Questions d’introduction
Mars 2019. Armé d’un gros dictionnaire, le pasteur Dupont se bat au corps à corps avec le texte dont il compte faire l’exposition dans sa prochaine prédication : « Voyons, quelle est la valeur exacte de cet optatif ? Et, au fait, est-ce bien un optatif ? » … Voilà que soudain les cours de grec de la faculté de théologie lui semblent bien lointains, et que se donner du mal à creuser le texte original au profit de la communauté apparaît franchement superfétatoire. D’autant plus que le trésorier va bientôt venir préparer l’AG, et qu’avec la chaudière à réparer et la sono à remplacer, les arbitrages budgétaires s’annoncent délicats… Avec un soupir, le pasteur ferme son Novum Testamentum Graece et se recentre sur des missions plus immédiatement gérables…
On l’aura compris, le pasteur Dupont est un personnage fictif. Ce qui est moins fictif, par contre, est la situation décrite : il existe une réelle tension entre, d’une part, les devoirs du ministère et, d’autre part, le désir de profondeur dans l’étude de la Bible, qui incite à vouloir bien maîtriser les langues bibliques. Cette tension peut être ressentie par un jeune pasteur, auquel la découverte du grec en faculté de théologie avait ouvert des horizons lumineux, et qui à la fin de ses études avait pris la résolution de maintenir, voire si possible de renforcer, ses acquis. Confronté comme il l’est aux contraintes du ministère pastoral, il lui sera difficile de « tenir la distance » en s’imposant comme discipline quotidienne la lecture des textes originaux. Il risque, au fil du temps, de voir sa pratique se réduire à la consultation ponctuelle de commentaires spécialisés, ou à d’occasionnels clics de souris dans Logos… Dix ans plus tard, malgré quelques velléités vite mises à mal par les contraintes de son agenda, il en aura bon gré mal gré pris son parti : il faut aller à l’essentiel, et laisser l’optatif et autres formes verbales exotiques à ceux qui ont du temps pour cela, à savoir les doctorants en théologie ou les futurs enseignants en faculté de théologie…

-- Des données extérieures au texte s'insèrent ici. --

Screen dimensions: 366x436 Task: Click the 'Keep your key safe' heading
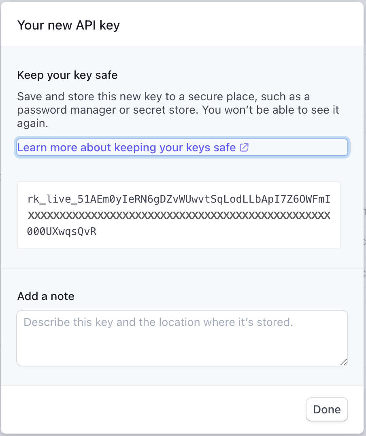(67, 75)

Il y a encore quelques décennies, les étudiants en classe préparatoire aux grandes écoles de lettres (khâgne) pratiquaient le « petit grec » – entendez par là qu’ils consacraient quotidiennement une heure à lire dans cette langue, en utilisant le dictionnaire au minimum. Le but était de débloquer les capacités de compréhension écrite en créant une sorte de bain linguistique qui accélérait la compréhension des formes et la mémorisation du vocabulaire – un type d’approche qui d’ailleurs va de soi pour quiconque fait des études d’allemand ou d’espagnol. Pour tous ceux qui sont passés par ce type de filière, le parti pris d’aborder les textes anciens comme on aborde une langue vivante relève de l’évidence, et il est naturel de l’adopter quand on en vient à utiliser les langues bibliques.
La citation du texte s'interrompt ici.